DESCRIPTION OF THE TASK. Extract from the listing each line in which the word "agent" appears.

□ □ □ □ □

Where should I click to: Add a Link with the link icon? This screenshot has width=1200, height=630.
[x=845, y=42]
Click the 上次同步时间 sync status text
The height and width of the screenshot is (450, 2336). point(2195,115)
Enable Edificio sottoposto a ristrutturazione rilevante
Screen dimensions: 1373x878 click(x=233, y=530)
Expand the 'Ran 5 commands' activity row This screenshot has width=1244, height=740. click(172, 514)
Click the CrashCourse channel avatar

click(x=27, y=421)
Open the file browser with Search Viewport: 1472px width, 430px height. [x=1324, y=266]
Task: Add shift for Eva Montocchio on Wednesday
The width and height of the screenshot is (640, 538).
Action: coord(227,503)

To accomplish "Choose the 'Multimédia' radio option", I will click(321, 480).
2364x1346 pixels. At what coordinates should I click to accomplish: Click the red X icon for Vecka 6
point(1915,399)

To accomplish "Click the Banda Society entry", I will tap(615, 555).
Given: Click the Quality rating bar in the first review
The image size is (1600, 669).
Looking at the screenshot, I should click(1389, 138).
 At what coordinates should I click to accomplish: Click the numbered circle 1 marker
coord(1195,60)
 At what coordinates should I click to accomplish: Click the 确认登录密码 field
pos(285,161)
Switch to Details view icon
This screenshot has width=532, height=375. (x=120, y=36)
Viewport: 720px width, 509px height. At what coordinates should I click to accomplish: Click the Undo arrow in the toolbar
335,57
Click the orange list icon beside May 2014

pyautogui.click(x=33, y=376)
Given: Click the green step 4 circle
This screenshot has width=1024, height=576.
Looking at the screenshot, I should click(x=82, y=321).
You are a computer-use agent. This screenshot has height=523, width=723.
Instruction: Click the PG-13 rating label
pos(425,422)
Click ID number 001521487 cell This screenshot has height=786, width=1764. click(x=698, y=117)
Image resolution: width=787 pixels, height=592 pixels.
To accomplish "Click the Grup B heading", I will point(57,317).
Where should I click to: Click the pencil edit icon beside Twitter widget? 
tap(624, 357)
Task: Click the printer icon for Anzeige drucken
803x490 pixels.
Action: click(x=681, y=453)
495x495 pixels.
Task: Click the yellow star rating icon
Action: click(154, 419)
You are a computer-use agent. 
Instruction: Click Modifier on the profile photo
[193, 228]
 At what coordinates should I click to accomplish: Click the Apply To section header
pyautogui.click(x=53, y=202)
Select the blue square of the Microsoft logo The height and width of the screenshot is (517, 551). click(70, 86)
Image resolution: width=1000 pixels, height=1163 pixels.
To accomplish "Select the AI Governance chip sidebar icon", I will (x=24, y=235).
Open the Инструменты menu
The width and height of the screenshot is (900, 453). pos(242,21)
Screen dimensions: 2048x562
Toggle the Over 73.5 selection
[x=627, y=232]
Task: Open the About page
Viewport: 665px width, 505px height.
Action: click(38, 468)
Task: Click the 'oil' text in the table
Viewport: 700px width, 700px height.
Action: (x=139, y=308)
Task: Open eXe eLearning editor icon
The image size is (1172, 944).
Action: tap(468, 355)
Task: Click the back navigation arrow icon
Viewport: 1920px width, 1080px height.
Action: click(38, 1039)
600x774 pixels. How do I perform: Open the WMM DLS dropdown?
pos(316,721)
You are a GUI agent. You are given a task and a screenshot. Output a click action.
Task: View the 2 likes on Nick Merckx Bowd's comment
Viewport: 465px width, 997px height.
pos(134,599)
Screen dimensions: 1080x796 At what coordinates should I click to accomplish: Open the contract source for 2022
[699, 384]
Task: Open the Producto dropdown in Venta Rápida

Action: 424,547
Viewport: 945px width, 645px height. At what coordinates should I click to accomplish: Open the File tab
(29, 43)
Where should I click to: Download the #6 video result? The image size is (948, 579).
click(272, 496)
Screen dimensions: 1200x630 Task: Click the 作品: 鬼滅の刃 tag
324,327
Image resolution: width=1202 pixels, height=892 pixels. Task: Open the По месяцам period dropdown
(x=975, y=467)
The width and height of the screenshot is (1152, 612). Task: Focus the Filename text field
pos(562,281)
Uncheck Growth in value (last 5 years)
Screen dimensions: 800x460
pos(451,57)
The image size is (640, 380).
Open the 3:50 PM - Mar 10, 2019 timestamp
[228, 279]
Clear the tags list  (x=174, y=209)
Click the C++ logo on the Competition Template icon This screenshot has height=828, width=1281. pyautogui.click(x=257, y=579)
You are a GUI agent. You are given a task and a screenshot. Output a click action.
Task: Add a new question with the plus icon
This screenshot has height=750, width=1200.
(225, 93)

□ □ □ □ □

WRITTEN RESPONSE.
You are a computer-use agent. This screenshot has height=523, width=723.
You are a computer-use agent. 
You are a GUI agent. You are given a task and a screenshot. Output a click action.
You are a GUI agent. You are given a task and a screenshot. Output a click action.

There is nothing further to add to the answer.